日本新生児成育医学会雑誌 37(2):83-90;2025 

日本新生児成育医学会雑誌 第37巻 第2号 83 ~ 90頁(2025年)
受付日:2025.02.03
受理日:2025.03.21
致死的経過を辿ったエコーウイルス11 型によるウイルス関連血球貪食性リンパ組織球症の早産児
Echovirus 11-Associated Hemophagocytic Syndrome with Fatal Course in Preterm Infant
日本赤十字社医療センター 新生児科
Department of Neonatology, Japanese Red Cross Medical Center
江口 脩・鵜川寿子・天方秀輔・中尾 厚
Shu EGUCHI,Toshiko UKAWA,Shusuke AMAGATA,Atsushi NAKAO
Key Words:hemophagocytic lymphohistiocytosis,virus-associated hemophagocytic syndrome,Echovirus 11
 在胎34 週,出生体重1,995g の男児。日齢5 より無呼吸発作,日齢7 に肝機能障害,血小板減少を認め搬送された。 脾腫,汎血球減少,高フェリチン血症,高可溶性IL-2 受容体血症,播種性血管内凝固症候群を認めた。鼻咽頭ぬぐ い液,髄液よりエンテロウイルスが検出され,ウイルス関連血球貪食性リンパ組織球症と診断した。副腎皮質ステ ロイドと免疫グロブリン大量療法で治療を開始したが効果は限定的で,cyclosporine A が有効であった。入院時の 血清からエコーウイルス11 型(Echovirus 11:E-11)が同定された。血球貪食性リンパ組織球症としての病勢は抑 制できたものの,緊張性血胸や消化管出血などの重症な合併症の治療に難渋し敗血症を契機に永眠した。2024 年末, 国内から様々な合併症を伴う新しい変異系統株のE-11 の新生児重症例が報告されているが,以降,早産児例の報告 はいまだ存在しないため注意喚起を含めてここに報告する。

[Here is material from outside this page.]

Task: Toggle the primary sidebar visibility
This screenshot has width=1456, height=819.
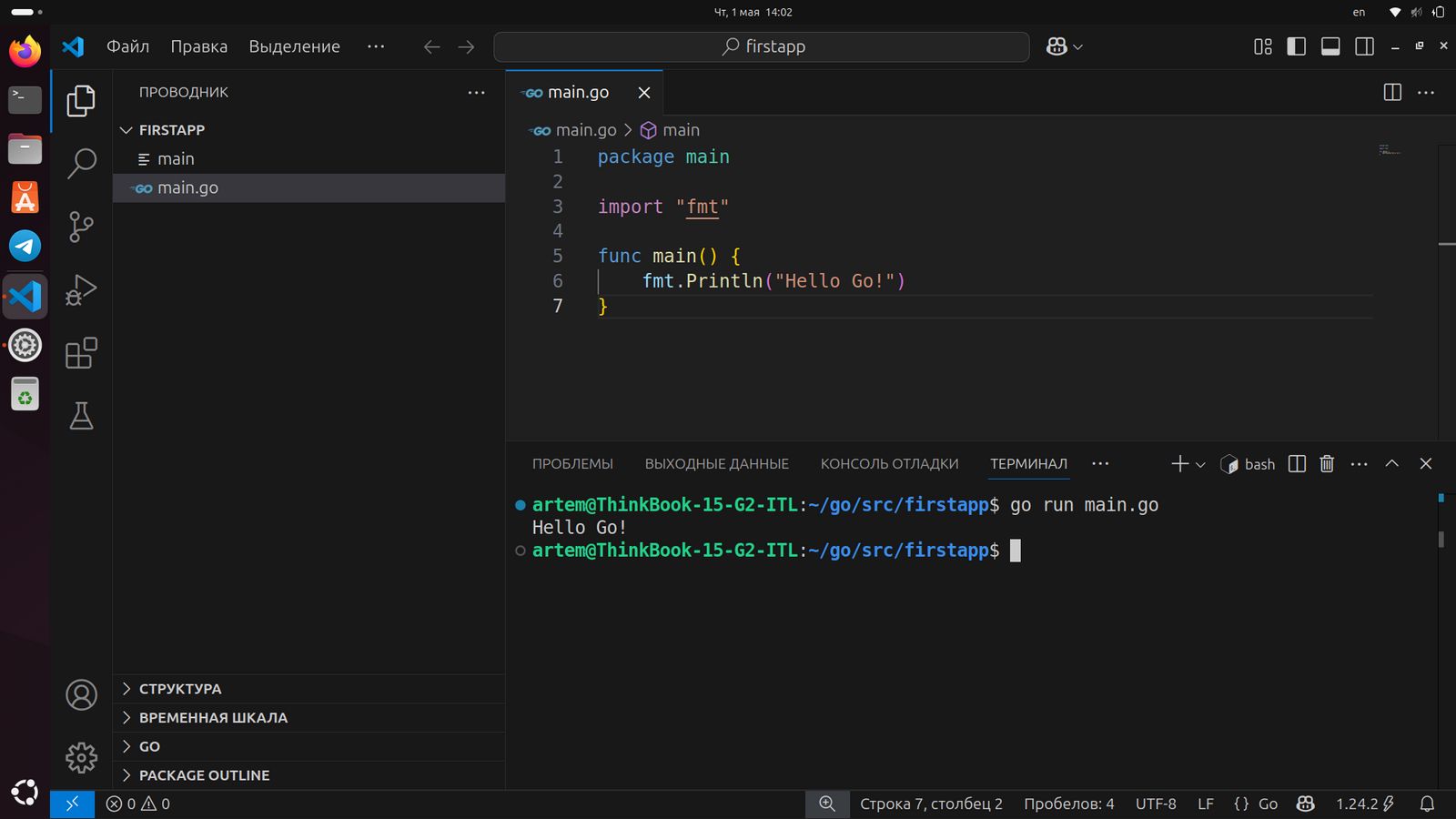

Echovirus 11 (E-11), an RNA virus, is categorized as a nonpolio enterovirus, with a new mutant strain from Europe in 2022 ~ 2023 resulting in fatal neonatal infection. Hemophagocytic lymphohistiocytosis (HLH) is one of the severe symptoms caused by E-11. Moreover, HLH is a syndrome of pathologic immune activation and uncontrolled inflammation with high mortality in neonates. Here, we present a preterm infant with virus-associated hemophagocytic syndrome due to E-11 with a fatal course. A 34-week preterm male infant with a birth weight of 1,995 g with liver dysfunction, thrombocytopenia, and apneic episodes starting on day of life 5 was transferred to our neonatal intensive care unit on day of life 7. On admission, he had splenomegaly, pancytopenia, elevated ferritin and soluble IL-2 receptor levels, and disseminated intravascular coagulation syndrome. Multiplex polymerase chain reaction detected the presence of enterovirus in the nasopharyngeal swab and spinal fluid, and he was diagnosed with virus-associated hemophagocytic syndrome. Initially, the patient was treated with methylprednisolone pulse therapy and high-dose immunoglobulin, with limited improvement. Subsequently, he was treated with cyclosporine A and recovered from HLH. E-11 was identified from his serum submitted on admission. Although his HLH had improved, he developed severe complications, such as tension hemothorax and gastrointestinal hemorrhage, and eventually died following Escherichia coli sepsis. Severe neonatal infection of the new E-11 mutant strain with various complications was reported from Japan at the end of 2024. Since then, this is the first case report of an E-11 infection in a preterm infant.